Processing and storing crude oil at the port could pose health risks, said County Executive Daniel McCoy, who estimated that the health review could take "many months."
The moratorium targets a proposed expansion at an oil-processing facility operated by Global Partners LP. The company is seeking to build several boilers that would heat crude oil before it is off-loaded and shipped for refining.
Global Partners can transport by rail up to 160,000 barrels a day of crude to its Albany terminal, which includes some 50,000 bpd for Phillips 66 in a five-year commitment to ship North Dakotan Bakken crude by rail to its 238,000-bpd Bayway refinery in Linden, New Jersey.
Global Partners said it would review the order and work with officials who have concerns.
It added that "county officials had not previously voiced any concerns to Global about our operations, nor had they requested a meeting with us to discuss any questions or concerns."

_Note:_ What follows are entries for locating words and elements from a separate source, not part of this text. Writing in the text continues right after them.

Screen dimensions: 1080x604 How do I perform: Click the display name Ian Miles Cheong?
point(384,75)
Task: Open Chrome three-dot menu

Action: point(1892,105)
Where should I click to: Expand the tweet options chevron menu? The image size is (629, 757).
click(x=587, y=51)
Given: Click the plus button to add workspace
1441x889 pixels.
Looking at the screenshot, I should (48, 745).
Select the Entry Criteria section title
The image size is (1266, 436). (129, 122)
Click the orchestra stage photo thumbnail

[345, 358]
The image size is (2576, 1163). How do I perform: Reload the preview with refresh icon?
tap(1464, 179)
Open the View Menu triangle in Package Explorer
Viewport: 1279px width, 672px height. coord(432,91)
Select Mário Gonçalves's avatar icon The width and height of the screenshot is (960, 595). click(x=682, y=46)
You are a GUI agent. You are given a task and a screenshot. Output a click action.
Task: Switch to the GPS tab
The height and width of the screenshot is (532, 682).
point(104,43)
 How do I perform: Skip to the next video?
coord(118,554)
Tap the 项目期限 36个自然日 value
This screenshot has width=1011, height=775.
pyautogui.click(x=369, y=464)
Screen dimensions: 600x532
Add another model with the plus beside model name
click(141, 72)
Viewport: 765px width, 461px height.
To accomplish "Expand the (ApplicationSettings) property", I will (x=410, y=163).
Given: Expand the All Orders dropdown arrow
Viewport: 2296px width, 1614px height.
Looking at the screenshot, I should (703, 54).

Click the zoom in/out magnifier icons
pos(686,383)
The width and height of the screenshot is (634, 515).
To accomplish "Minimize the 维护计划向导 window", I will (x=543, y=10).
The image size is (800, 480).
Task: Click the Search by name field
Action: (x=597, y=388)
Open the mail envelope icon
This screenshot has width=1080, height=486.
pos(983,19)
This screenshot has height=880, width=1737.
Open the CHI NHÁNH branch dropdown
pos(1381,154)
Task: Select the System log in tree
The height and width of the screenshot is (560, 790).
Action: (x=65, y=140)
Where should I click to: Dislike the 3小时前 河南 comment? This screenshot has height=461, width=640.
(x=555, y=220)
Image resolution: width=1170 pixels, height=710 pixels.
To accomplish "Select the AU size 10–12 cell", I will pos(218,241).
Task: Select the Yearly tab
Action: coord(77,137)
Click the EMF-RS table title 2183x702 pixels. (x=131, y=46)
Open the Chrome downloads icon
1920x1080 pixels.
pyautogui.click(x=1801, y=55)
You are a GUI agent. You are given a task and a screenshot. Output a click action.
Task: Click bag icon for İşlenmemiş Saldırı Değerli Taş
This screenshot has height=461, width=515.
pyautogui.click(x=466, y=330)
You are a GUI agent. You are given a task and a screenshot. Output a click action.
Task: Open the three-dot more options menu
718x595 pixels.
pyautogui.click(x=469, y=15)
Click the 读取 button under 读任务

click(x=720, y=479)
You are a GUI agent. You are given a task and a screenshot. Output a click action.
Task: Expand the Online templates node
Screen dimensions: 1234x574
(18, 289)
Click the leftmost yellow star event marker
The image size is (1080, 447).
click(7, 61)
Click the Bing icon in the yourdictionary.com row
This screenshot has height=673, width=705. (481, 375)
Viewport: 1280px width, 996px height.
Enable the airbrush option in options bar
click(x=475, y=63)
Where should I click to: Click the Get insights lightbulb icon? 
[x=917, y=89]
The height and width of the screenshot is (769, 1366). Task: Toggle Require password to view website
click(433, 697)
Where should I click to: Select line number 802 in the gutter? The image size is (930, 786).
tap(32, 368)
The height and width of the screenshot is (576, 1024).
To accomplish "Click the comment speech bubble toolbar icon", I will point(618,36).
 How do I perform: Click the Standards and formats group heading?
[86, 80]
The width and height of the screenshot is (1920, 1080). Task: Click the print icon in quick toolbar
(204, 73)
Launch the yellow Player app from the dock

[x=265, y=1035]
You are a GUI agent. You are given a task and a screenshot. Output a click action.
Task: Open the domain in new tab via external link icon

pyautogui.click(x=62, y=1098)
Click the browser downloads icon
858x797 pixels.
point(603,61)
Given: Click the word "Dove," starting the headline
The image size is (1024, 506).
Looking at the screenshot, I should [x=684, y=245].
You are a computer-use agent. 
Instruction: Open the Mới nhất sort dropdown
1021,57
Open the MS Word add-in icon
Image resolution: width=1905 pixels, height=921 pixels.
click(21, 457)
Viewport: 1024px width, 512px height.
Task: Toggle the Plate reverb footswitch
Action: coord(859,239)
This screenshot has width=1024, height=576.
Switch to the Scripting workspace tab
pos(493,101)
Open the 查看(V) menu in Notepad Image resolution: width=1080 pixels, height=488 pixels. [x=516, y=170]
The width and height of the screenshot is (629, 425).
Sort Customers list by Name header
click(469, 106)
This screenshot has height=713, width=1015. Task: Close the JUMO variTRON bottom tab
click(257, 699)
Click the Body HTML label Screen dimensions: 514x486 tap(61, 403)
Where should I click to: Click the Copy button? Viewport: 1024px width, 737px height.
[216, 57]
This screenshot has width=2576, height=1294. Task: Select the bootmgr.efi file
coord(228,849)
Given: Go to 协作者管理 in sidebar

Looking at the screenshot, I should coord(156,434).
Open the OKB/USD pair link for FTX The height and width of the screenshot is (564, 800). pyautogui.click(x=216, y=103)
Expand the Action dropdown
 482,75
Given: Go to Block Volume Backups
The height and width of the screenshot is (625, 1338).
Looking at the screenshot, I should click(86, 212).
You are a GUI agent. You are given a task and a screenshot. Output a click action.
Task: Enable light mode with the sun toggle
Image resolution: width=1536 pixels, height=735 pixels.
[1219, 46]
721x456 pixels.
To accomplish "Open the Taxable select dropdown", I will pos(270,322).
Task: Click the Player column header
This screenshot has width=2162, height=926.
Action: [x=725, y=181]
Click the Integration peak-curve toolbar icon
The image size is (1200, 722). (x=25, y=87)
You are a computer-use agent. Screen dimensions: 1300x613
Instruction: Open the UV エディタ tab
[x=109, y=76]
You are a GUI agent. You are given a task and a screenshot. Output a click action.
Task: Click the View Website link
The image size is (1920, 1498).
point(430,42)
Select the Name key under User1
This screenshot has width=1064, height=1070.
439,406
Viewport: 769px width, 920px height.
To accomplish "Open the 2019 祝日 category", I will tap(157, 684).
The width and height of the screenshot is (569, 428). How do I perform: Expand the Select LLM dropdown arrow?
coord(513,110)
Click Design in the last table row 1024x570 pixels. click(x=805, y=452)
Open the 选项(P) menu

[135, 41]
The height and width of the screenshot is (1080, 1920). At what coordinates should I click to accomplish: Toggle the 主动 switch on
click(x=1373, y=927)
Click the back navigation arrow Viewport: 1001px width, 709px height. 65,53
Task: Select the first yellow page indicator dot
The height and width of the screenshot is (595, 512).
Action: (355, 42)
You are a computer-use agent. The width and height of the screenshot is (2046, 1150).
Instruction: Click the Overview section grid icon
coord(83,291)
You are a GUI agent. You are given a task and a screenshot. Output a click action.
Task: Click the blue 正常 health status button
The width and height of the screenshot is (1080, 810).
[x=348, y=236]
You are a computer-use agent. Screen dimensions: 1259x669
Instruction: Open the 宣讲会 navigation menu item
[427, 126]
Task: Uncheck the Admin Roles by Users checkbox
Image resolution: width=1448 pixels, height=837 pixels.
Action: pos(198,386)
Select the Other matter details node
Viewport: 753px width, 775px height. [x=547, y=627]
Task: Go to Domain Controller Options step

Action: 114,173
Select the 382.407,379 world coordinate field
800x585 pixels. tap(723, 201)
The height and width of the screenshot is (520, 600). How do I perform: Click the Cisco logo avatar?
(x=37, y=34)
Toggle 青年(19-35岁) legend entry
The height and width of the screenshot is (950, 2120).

The moratorium follows growing concerns about an increase in transporting and processing crude oil in the county, which has become an important supply hub for the region. Oil is shipped via rail from across the United States and Canada to Albany, where it is processed or barged farther south.
In January, New York Governor Andrew Cuomo directed a state safety review of crude rail shipments from the Bakken oil fields of North Dakota after a string of explosive derailments. Regulators have said that Bakken crude may be lighter and more volatile than other grades of crude.
Upstate New York has become a major shipping route for fuel from North Dakota - roughly 20 percent of all Bakken fuel is moved through Albany County, officials said.
In the emergency order initiating the health study, Albany officials described Bakken oil as "extremely volatile and flammable and therefore more dangerous to ship by rail."
Lawmakers who represent communities along shipping routes have also raised alarms.
New York's Department of Environmental Conservation is examining the Global Partners project and has sought public input.
"We are aggressively reviewing this permit application and all crude oil operations around the state," said Basil Seggos, Cuomo's deputy secretary for the environment.
"All options are on the table."
Global Partners shares closed down 1.7 percent at $36.25 on Wednesday.